→ **Task goal**
All the lines below should appear again unchanged, though their pictures should not.

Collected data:
- - - -

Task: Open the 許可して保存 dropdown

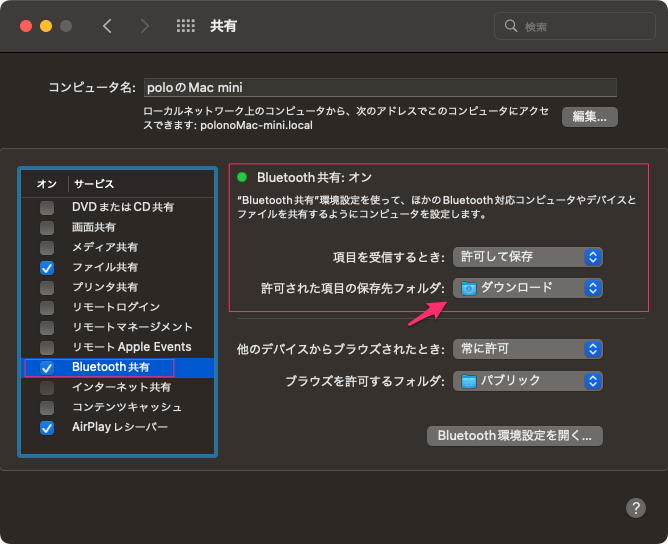Action: tap(527, 257)
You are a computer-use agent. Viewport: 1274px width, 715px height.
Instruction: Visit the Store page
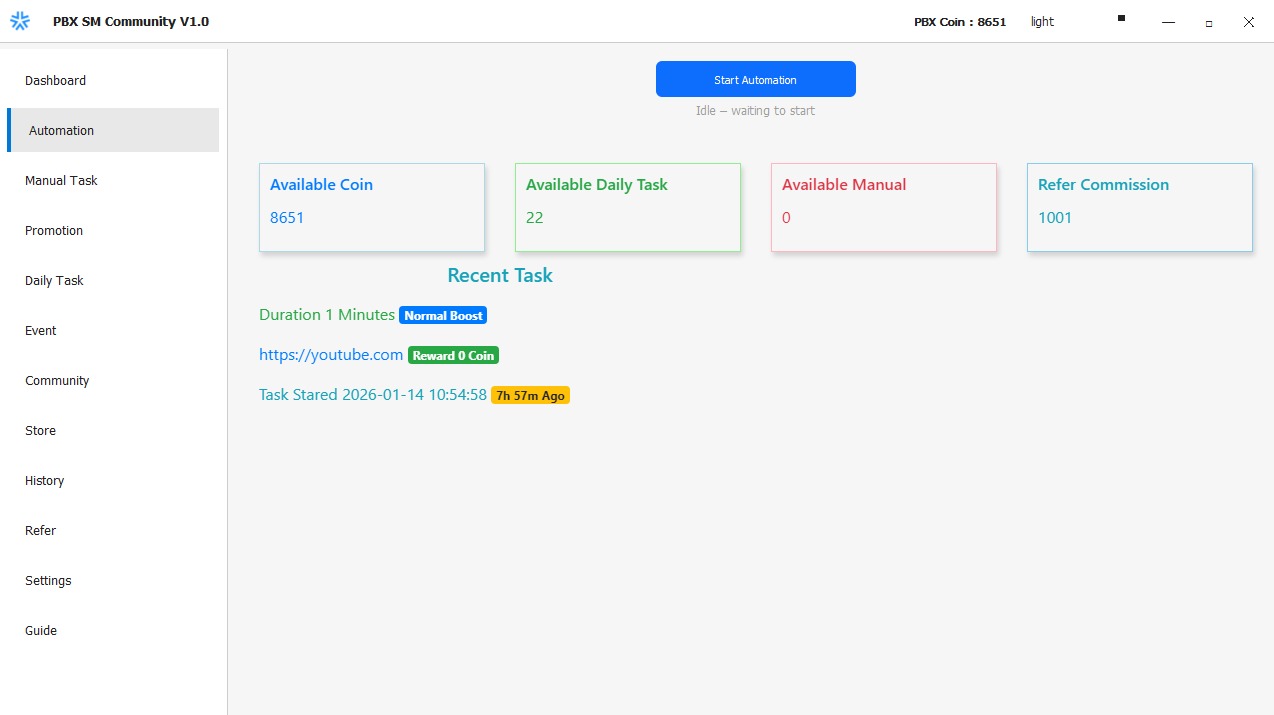[x=40, y=430]
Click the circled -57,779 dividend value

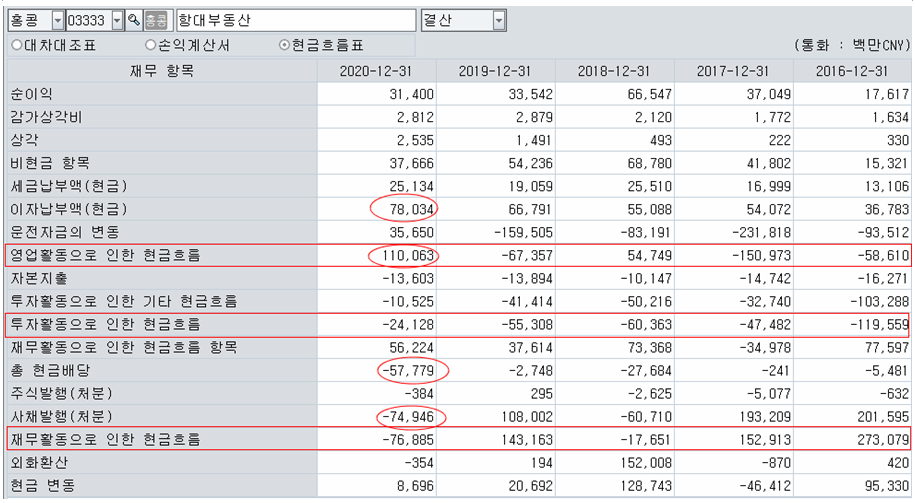(x=412, y=370)
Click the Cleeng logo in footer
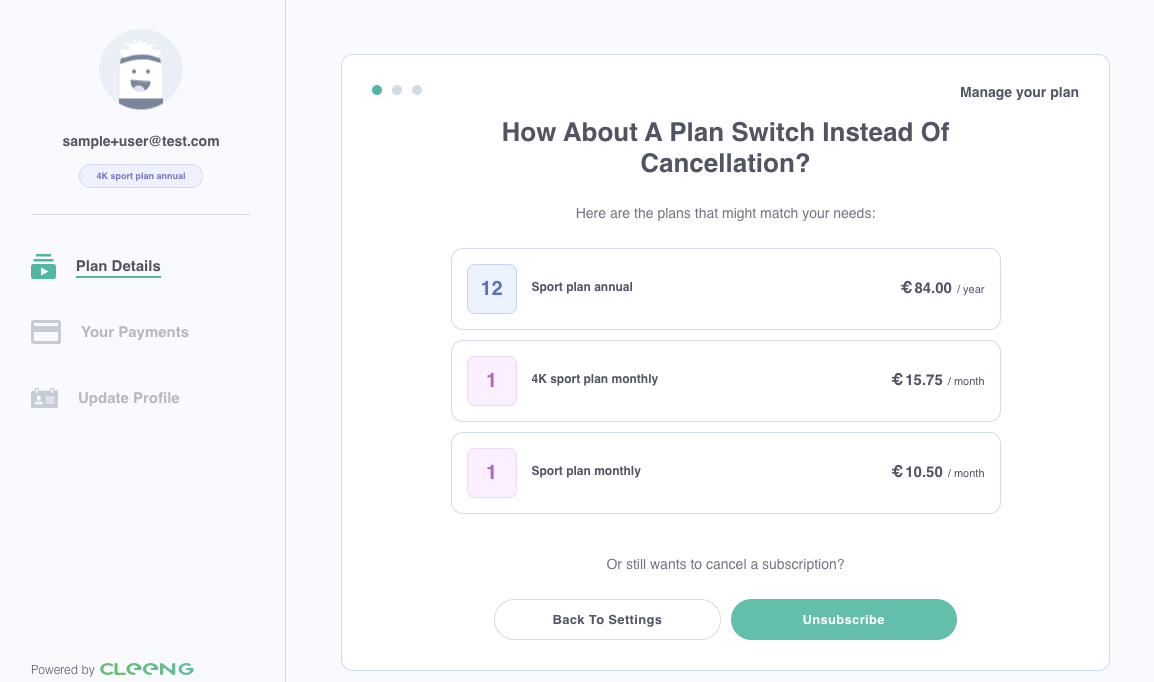1154x682 pixels. pyautogui.click(x=146, y=669)
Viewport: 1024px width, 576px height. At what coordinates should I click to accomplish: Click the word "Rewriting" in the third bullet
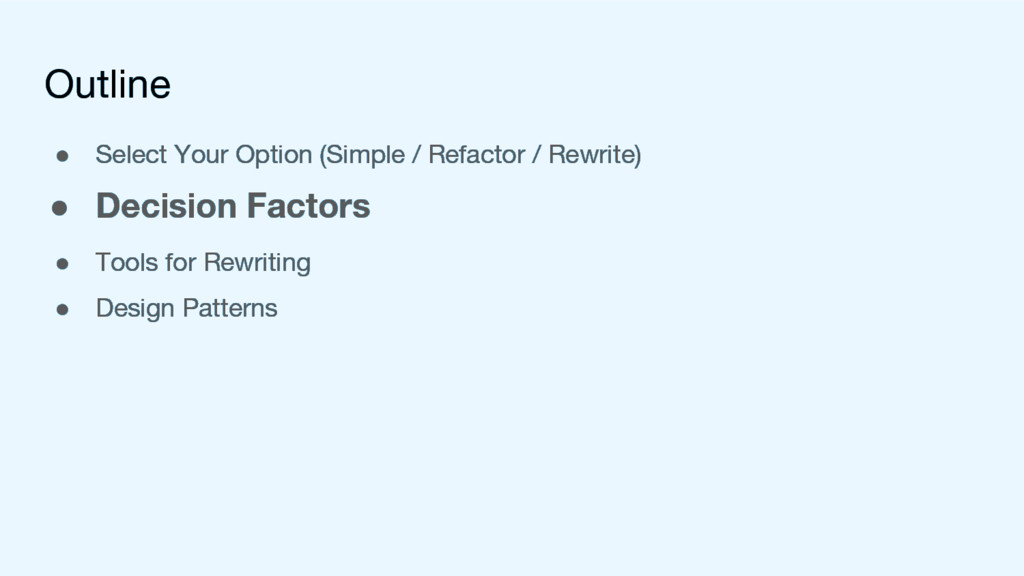pyautogui.click(x=257, y=264)
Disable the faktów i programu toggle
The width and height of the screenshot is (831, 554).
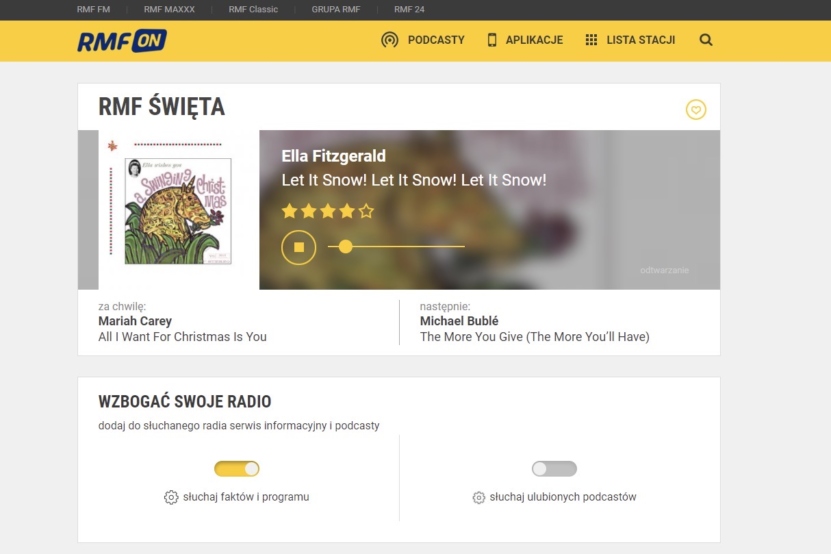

- - - -

→ **Exercise response**
Task: Open the 許可して保存 dropdown

Action: tap(527, 257)
You are a computer-use agent. Viewport: 1274px width, 715px height.
Instruction: Visit the Store page
[x=40, y=430]
Click the circled -57,779 dividend value

(x=412, y=370)
Click the Cleeng logo in footer
1154x682 pixels. pyautogui.click(x=146, y=669)
Viewport: 1024px width, 576px height. At what coordinates should I click to accomplish: Click the word "Rewriting" in the third bullet
pyautogui.click(x=257, y=264)
Disable the faktów i programu toggle
The width and height of the screenshot is (831, 554).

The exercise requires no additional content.